Status-quo of Protection of Foreign Trademarks in India
Since the globalization of world trade, companies in the modern trading landscape are no longer confined to geographical boundaries. As a consequence of globalization, the phenomenon of brand recognition has transcended the stereotypical concept of having popularity only in its place of origin and has spread in the areas where such products operate and has developed an international reputation.
Indian Law on this matter has also evolved from a traditional approach to a much holistic and accommodating approach with the passage of time. The Indian Judiciary in its initial years till around the nineties followed a much narrower approach which only provided protection to domestic companies. Nonetheless, recently in the past couple of decades, the Judiciary has started recognizing the IP rights of Foreign Nationals and Companies in accordance with the changing socio-economic conditions that have made their way from the international environment to India.
Such changing conditions have also prompted improvements to the country’s statutory law and not just its judicial interpretation. As suggested by international conventions and treaties, the Trade Marks Act of 1999 also underwent a radical change to better protect foreign marks by incorporating safeguards for well-known marks. Indian precedents from the mid-nineties onwards, such as the N.R. Dongre And Ors vs Whirlpool Corporation case, suggest that courts in India would accept even the slightest of evidence on the knowledge of the foreign mark amongst the relevant Indian consumers, in order to uphold the trans-border reputation of the foreign claimant in its marks.

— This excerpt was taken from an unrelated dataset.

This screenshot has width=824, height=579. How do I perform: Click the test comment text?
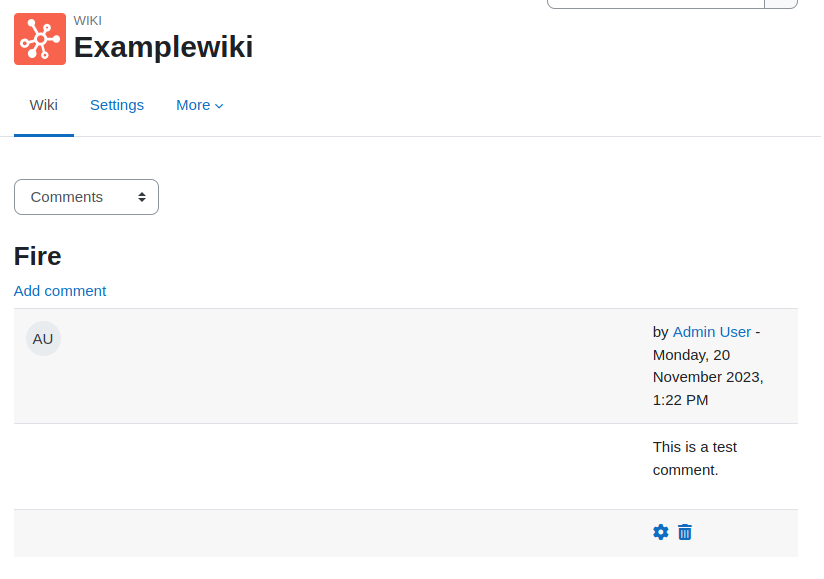tap(695, 458)
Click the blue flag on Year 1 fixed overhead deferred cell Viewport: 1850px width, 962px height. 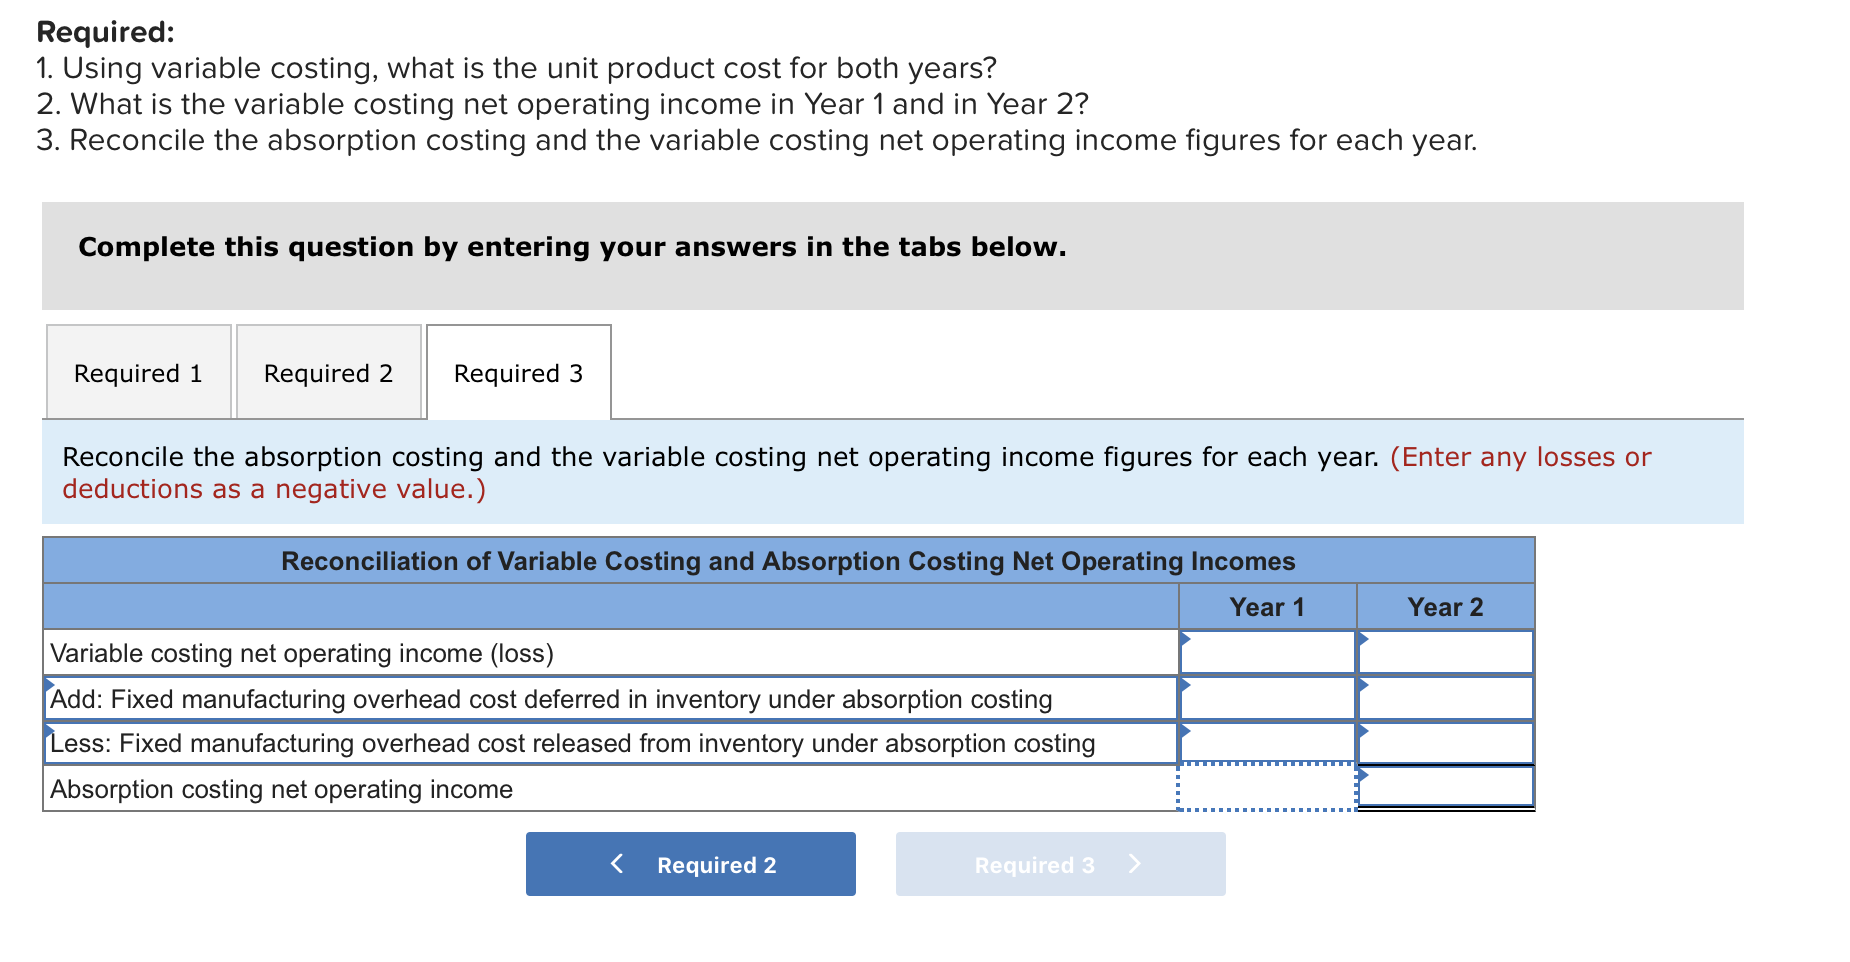[x=1184, y=684]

The recent judgment of Delhi High Court in the case of H&M Hennes & Mauritz AB & Anr. vs. HM Megabrands Pvt Ltd & Ors affirms the position of the Indian Judiciary when it comes to the protection of Trademark of a Foreign Brand which has its goodwill and recognition in the Indian Market. Here, the Plaintiff’s mark was infringed by the defendant and hence the court restrained the defendants from using in any manner whatsoever the trademark/service mark/trade name. HM,HM, .HM MEGA BRANDS/.HM or any other deceptive variations of the same in relation to their businesses, products, etc.
Concluding Remarks on Trademark Registration
The benefits that accrue from the registration of a Trademark are many and this adds value to a person’s product or service. Registration protects a person’s a product/service by increasing its credibility as a registered trademark depicts a sense of authenticity and even assists in ensuring growth. Thus, getting a trademark registered in India by a foreign applicant either under Indian Trademark or under Madrid protocol will help an individual or a company significantly as cross-border trade is continuously on the rise, and registration in multiple countries provided several benefits to the owner of the mark.
The Madrid protocol especially provides foreign applicants with a cost-efficient and expeditious system for protecting their marks on an international level and this helps in the sustainable growth of the brand.
[i] Section 2(f) of the Trademark Rules, 2017: “convention country” means a country or group of countries or union of countries or Inter-Governmental organizations of countries declared as such under sub-section (1) of section 154.